Türkiye ile İsrail arasında bir anlaşma olasılığının hız kazanması, Suudi Arabistan'ın 'İslam Askeri İttifakı' oluşturması, Rusya'nın söylemini sertleştirmesi, İran'ın girişimleri, Doğu Akdeniz'de, ülkelerin 32 savaş gemisinin, birbirlerine tehlike oluşturacak kadar dar bir alana sıkışmış olmaları, Türkiye'nin terör ile mücadelesi ile birleşince, 2016 yılının ilk 6 ayı için makroekonomik reformlar daha da önem kazanıyor. Türk ekonomisinin yapı taşlarını daha da güçlendirecek, 'yeni model', 'yeni format' makro ve mikro ekonomik reformlar.

Türkiye'nin Brezilya, Arjantin, Meksika, Güney Afrika, Orta ve Doğu Avrupa ülkeleri, Endonezya gibi ülkelerden pozitif ayrışması uluslararası siyasetten veya bölgesindeki genel politik havanın yumuşak olmasından kaynaklanmayacak. Ekonomik ve siyasi çapalarını nasıl şekillendirdiği ile doğrudan bağlantılı olacak. Bu nedenle ekonomide ses getirici ve uluslararası alanda merak uyandıran makro ve mikro reformlarla ancak Türkiye pozitif ayrışabilir.

Aksi durumda, dolar-TL kurunun 2016 yılı sonunda 3.30 TL düzeyini bulabileceği belirtiliyor. Hatta finans kurunun dolar kurunda 3.50 TL'lerin zikrettiği bir ortamda, iş dünyasının yeni projelere, yatırımlara odaklanmasının birinci yolu döviz kurlarına belirli bir istikrarın kazandırılması. Türkiye'nin siyaset alanında kozları güçlenince, bir anda 3 TL'yi test eden dolar bir anda 2.91 TL düzeyine geldi. Yıl bitmeden hükümetin, sanayi, ticaret ve ihracata yönelik açıklayacağı tedbirler, iş dünyasındaki güveni artırması açısından son derece anlamlı olacak.

MERKEZ BANKASI İYİ Kİ FAİZİ ARTIRMADI

Küresel ticarette zorlaşan koşullar ile ilk devalüasyon operasyonunu ağustosta yapan Çin oldu. Çin, dolardaki değer artışından korumak adına adım attı. Azerbaycan ise serbest dalgalanma kararı ile manatın 20 yılın en düşük seviyesine inmesine neden oldu.

Kazakistan para birimi tenge, gelişen piyasalardaki satış dalgasının sabit kur rejimlerini zorlaması ile birlikte yüzde 23 düştü. Mısır, rezervlerinin azalması ile birlikte poundu 2015 yılında 3. kez devalüe etti.
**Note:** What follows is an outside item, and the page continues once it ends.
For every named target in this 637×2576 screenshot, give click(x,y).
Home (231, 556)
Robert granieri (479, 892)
TCMB ise politika faizine şimdilik dokunmadı.Eğer, TCMB faizi artırsa idi, TL'deki değerlenme aşırıya kaçacak; rakibimiz olan ülkeler kendi elleriyle paralarına değer kaybettirir iken, TL'nin değerlenmesi yine ithalatı tetikleyecek, ihracat kesiminin canı sıkılacaktı. Faizi indirse de, bu defa TL 3.03-3.07 TL bandına çıkardı. Bu durumda işletmeler, şirketler öyle bir kur farkı zararı yazacaklardı ki, Maliye doğru dürüst kurumlar vergisi bile toplayamazdı. Bu nedenle, TCMB'nin para politikasına hiç dokunmaması Türkiye'nin makro dengeleri için iyi oldu.